According to Iranian state media, the helicopter transporting President Raisi encountered a rough landing on Sunday as it returned from Azerbaijan amidst unfavourable weather conditions. In a tragic turn of events, Iran's Foreign Minister Hossein Amirabdollahian also lost his life in the accident.


The world is eagerly awaiting the next steps for this influential Middle Eastern nation, with its vast population of almost 90 million. The government of this country has been known to support various proxy groups in the region, such as Hamas in Gaza, Hezbollah in Lebanon, and the Houthis in Yemen.


Analysts predict a certain level of continuity but highlight the potential for Iran's influential Islamic Revolutionary Guard Corps (IRGC) further to solidify its control over the country's political trajectory.


In the summer of 2021, Raisi was elected amidst the lowest voter turnout recorded for an Iranian national election. He is considered a hardline right-winger and has been viewed as a potential successor to Ayatollah Khamenei, the 85-year-old Supreme Leader of the Islamic Republic.

The passing of the individual in question triggers a predetermined succession plan, granting Vice President Mohammed Mokhber the authority to temporarily assume the presidency role and oversee the organisation of an election within the upcoming 50-day period.

The elections in Iran are widely regarded as lacking in freedom, with the final authority to determine the candidates resting in the hands of the influential and highly conservative Guardian Council.

According to Nader Itayim, Mideast Gulf Editor at Argus Media, recent years have witnessed a power struggle between the IRGC and other conservative factions. This observation was made during an interview with CNBC's Capital Connection on Monday.


According to Itayim, the IRGC's position in Iran's highest levels of authority will continue to be strong. It may even become more prominent during the next 50 days of the interim presidency. "The establishment of an interim presidency could potentially lead to increased influence of the IRGC over policies."


The relationship between Israel and the U.S.


According to Itayim, despite this development, Iran is unlikely to alter its course in terms of foreign and domestic policies.


The relationship with the U.S. and possibly Israel will remain the same. There are broader underlying issues between these countries that are likely to persist, as they are deeply rooted.


For decades, Iran has steadfastly refused to establish formal diplomatic relations with the U.S. and has consistently rejected recognising the state of Israel. As a result, the country continues to face the significant burden of severe U.S. and Western sanctions.

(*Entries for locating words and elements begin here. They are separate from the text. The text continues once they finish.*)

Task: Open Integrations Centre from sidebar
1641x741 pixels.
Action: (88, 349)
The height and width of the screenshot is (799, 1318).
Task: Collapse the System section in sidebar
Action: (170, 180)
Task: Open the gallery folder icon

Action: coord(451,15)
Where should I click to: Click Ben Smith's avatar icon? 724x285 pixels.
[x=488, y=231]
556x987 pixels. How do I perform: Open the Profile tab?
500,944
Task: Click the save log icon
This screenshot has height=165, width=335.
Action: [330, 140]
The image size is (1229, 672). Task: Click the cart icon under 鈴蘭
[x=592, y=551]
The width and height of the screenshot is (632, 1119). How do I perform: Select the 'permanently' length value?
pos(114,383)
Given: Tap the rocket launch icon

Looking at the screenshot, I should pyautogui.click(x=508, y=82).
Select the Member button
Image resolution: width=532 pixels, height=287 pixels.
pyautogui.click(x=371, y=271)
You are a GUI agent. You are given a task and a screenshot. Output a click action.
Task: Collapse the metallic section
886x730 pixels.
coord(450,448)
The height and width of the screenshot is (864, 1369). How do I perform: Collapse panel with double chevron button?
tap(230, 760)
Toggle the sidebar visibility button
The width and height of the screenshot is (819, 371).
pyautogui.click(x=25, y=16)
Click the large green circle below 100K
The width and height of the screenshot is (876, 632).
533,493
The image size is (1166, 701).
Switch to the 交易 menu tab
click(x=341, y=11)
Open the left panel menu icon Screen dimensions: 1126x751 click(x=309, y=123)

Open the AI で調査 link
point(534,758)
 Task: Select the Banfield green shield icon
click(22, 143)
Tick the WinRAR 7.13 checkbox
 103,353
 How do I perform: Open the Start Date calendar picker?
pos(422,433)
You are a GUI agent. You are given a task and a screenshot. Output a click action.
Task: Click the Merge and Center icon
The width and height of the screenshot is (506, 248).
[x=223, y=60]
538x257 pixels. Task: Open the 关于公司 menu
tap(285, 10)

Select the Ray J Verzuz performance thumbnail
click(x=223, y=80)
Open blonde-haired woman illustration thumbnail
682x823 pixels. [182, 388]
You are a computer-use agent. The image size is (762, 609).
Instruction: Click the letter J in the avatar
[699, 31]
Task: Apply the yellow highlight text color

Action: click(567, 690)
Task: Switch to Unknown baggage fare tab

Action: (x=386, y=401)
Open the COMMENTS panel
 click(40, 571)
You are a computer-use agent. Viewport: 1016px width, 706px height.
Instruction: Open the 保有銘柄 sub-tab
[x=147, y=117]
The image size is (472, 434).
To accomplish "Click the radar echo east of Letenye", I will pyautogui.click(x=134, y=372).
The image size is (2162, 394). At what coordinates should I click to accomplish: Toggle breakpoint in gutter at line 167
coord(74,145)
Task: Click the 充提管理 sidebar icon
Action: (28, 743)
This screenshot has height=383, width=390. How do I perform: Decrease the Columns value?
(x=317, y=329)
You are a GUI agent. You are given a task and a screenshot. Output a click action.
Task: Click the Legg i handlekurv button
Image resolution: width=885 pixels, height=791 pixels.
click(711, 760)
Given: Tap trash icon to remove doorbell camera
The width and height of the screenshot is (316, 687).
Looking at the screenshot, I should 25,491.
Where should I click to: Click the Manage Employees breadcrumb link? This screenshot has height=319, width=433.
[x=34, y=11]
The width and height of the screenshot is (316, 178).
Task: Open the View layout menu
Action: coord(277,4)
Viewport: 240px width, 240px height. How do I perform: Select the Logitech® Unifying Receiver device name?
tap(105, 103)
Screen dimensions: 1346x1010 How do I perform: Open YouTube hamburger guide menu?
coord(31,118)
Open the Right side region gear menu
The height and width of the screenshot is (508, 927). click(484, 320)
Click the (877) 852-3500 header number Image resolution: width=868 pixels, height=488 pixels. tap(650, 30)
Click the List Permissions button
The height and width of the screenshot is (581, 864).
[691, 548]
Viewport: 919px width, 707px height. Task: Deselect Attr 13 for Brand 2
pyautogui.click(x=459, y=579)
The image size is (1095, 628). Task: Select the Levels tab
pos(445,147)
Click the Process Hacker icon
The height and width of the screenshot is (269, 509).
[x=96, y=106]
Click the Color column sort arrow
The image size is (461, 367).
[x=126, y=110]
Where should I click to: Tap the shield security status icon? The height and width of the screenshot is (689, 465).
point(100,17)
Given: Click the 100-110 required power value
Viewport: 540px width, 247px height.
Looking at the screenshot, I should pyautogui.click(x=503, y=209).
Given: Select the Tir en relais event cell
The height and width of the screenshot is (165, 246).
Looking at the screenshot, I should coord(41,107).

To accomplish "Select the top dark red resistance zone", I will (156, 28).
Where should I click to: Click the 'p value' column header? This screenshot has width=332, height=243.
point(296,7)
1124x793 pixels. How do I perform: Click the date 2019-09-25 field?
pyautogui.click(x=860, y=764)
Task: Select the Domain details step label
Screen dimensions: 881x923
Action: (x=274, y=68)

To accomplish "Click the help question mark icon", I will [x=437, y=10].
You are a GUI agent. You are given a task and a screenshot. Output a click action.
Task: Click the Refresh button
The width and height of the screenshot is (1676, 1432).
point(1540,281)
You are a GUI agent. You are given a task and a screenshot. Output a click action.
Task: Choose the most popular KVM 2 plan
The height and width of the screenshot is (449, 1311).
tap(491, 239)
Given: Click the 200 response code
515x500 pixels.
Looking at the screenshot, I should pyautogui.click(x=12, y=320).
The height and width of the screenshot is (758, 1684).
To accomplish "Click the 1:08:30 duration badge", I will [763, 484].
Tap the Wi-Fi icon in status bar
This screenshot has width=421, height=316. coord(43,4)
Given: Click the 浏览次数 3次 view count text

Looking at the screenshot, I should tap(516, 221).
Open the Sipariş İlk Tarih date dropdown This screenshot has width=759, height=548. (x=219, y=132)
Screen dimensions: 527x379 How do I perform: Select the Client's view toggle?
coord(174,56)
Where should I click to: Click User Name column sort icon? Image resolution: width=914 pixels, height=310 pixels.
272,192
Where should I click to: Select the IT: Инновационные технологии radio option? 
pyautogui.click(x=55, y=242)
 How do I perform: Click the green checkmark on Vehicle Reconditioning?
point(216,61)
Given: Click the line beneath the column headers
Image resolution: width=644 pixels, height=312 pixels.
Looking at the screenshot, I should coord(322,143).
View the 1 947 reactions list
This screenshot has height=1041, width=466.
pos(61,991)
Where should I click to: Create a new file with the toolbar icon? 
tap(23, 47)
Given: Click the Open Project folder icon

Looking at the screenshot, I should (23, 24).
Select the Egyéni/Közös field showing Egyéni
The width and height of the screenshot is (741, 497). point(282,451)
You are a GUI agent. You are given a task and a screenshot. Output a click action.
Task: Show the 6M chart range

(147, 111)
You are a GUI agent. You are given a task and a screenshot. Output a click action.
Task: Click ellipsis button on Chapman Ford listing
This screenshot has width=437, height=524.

Efforts to achieve a breakthrough in negotiations to revive the Iranian nuclear deal have faced continuous setbacks throughout President Joe Biden's tenure.

Amid Israel's ongoing conflict with the Palestinian militant group Hamas in the Gaza Strip, there has been a series of missile and drone attacks exchanged between Israel and Iran. 

These escalating hostilities have heightened tensions in the region and raised concerns about the possibility of a large-scale war in the Middle East.


Sanam Vakil, director of the Middle East and North Africa programme at Chatham House, believes Raisi's death occurs during a challenging period for Iran.

However, she emphasises that the world should anticipate a sense of continuity despite this setback. Vakil points out that the true power in Iran does not reside in the presidency.